A Diagnostic Dilemma
Researchers interested in early recognition and treatment found that there is a disconnect of information and communication between osteosarcoma when it appears in the mouth rather than in another place on the body. Osteosarcoma of the Jaws: A Case Report calls this a ‘diagnostic dilemma’ as our patients may be confused about where to go for help, and dental clinicians may misdiagnose it.
To be fair, osteosarcoma can mimic an ordinary lesion or blister if you don’t know what you are looking for. If it is ignored or swept to the side, cancer can spread into the heart and lungs, taking the survival rate from 70% for early diagnoses down to 30%. Those are terrible odds that could be avoided.

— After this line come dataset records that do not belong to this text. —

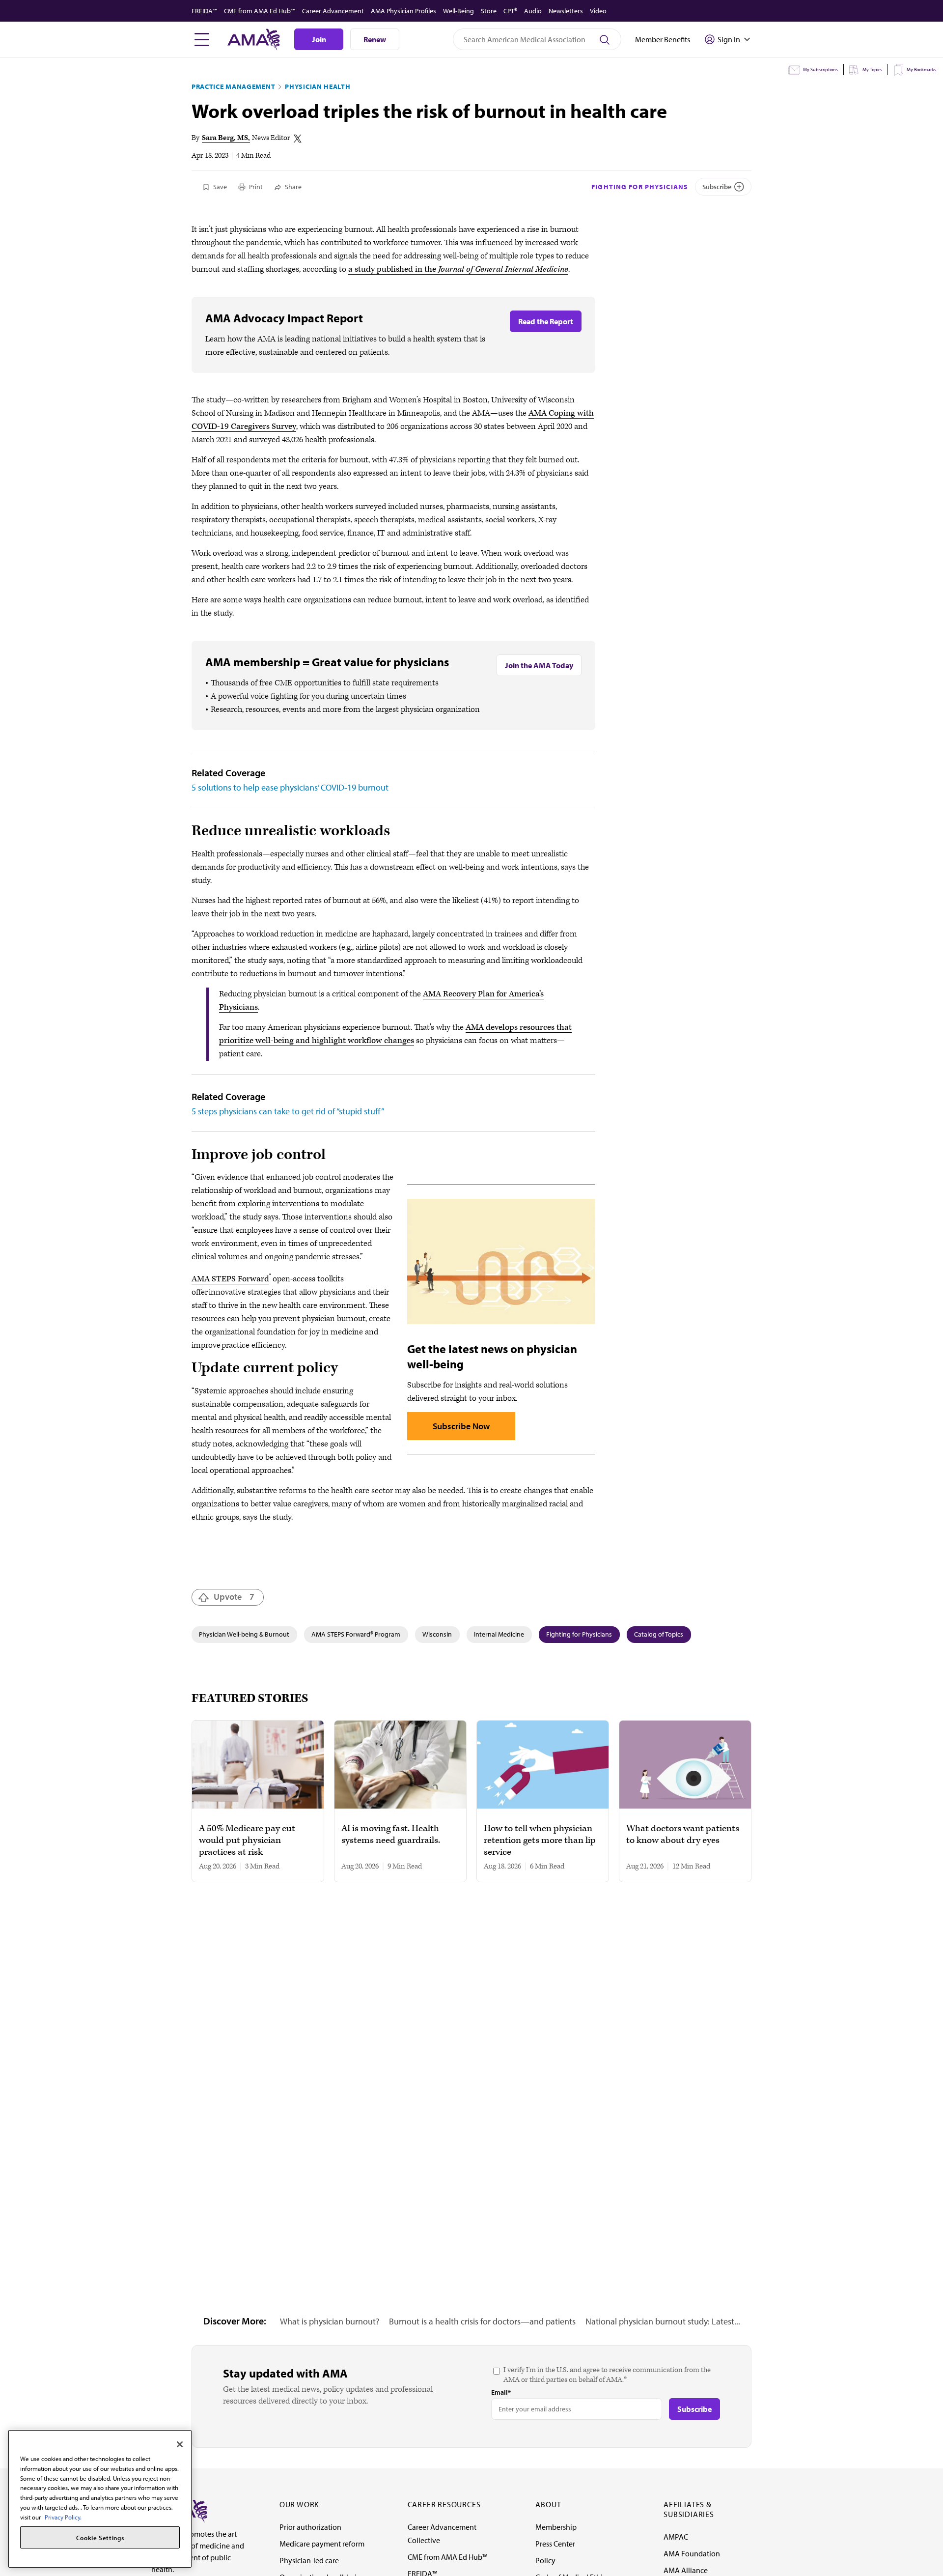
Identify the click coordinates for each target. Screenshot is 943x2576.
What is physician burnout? (329, 2321)
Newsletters (566, 10)
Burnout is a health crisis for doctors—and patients (482, 2321)
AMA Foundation (692, 2553)
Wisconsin (437, 1634)
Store (489, 10)
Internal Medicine (499, 1634)
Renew (374, 39)
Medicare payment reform (321, 2543)
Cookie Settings (100, 2538)
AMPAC (676, 2537)
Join (319, 39)
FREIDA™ (204, 10)
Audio (533, 10)
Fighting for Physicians (639, 186)
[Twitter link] (297, 138)
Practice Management (233, 86)
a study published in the (458, 269)
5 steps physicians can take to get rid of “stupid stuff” (288, 1111)
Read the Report (545, 321)
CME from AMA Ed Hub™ (259, 10)
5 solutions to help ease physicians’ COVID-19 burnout (290, 787)
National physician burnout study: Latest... (662, 2321)
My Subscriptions (820, 69)
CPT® (510, 10)
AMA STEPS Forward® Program (355, 1634)
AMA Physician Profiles (403, 10)
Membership (556, 2527)
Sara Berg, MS (225, 137)
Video (598, 10)
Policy (545, 2560)
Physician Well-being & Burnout (244, 1634)
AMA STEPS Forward (230, 1279)
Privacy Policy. (63, 2516)
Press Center (555, 2543)
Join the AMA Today (539, 665)
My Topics (872, 69)
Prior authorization (310, 2527)
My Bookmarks (921, 69)
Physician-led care (309, 2560)
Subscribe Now (461, 1426)
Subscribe (716, 186)
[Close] (180, 2444)
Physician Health (317, 86)
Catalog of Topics (658, 1634)
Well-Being (458, 10)
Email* (501, 2392)
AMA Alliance (686, 2570)
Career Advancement (333, 10)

At the same time, as mentioned above, even if a patient keeps regular dental visits, one can get misdiagnosed, which delays the proper treatment. It is estimated that dental clinicians are the first to diagnose osteosarcoma lesions (45% of diagnoses) in the mouth. However, according to researchers, “The diagnosis is often wrong leading to treatment of the lesion in 2/3 of cases with tooth extraction and half with antibiotics.” The misdiagnosis is often of a periapical lesion or odontogenic lesion. Other differential diagnoses include fibrous dysplasia, ossifying fibroma, and chondromyxoid fibroma.
The ‘diagnostic dilemma’ the researchers refer to is that medical doctors and dental clinicians don’t speak to each other very often, making us unable to make each other aware of our shared concerns. Further, some medical doctors and dentists may be unaware of such a rare cancer that it doesn’t cross their minds during an examination.
Osteosarcoma of the jaw accounts for only 6%-7% of osteosarcomas, as it often occurs in long bones of the body. “The mandible is marginally more common site than the maxilla and tends to occur in the body and the ramus, whereas the canine and premolar are more likely sites in the maxilla.” The cause of osteosarcoma is unknown; however, environmental factors such as ionizing radiation and chromium oxide, a radioactive scanning agent, have been postulated.
Symptoms of osteosarcoma include:
- Inflammation/swelling around the site
- Pain of various levels
- Periapical inflammation
- Loose teeth due to periapical inflammation
- Hypothesia and paraesthesia of the nerves around the site
- Nasal obstruction
- Epistaxis (bloody nose)
- Gingival inflammation
- Paraesthesia in lips
These symptoms are considered ‘nonspecific’ and, again, can easily be confused with the more probable periapical or odontogenic lesions. Radiographics are also nonspecific, and osteosarcoma could present as lytic, sclerotic, or a mixed lesion.
If the tumor has forced its way into the periosteum, spicules of bone may grow off it and push outward through the gingival tissue. The surface of the lesion has been compared to a ‘sunray.’ Periodontal ligaments may stretch, especially near the lamina dura.
Treatment for this type of cancer takes a multidisciplinary approach. Chemotherapy, radiotherapy, and deep histopathological research are common approaches, though radiotherapy is usually reserved for the most serious cases. A hemimandibulectomy, or excision of the hemimandibule, may even be necessary.
As dental clinicians, our ability to recognize these symptoms in our patients could lead to early detection and treatment. An early diagnosis is a patient’s best bet for a full recovery. If we detect a lesion, it’s best to be safer than sorry and refer the patient for a biopsy and histological report. Our keen eyes could save a patient’s life.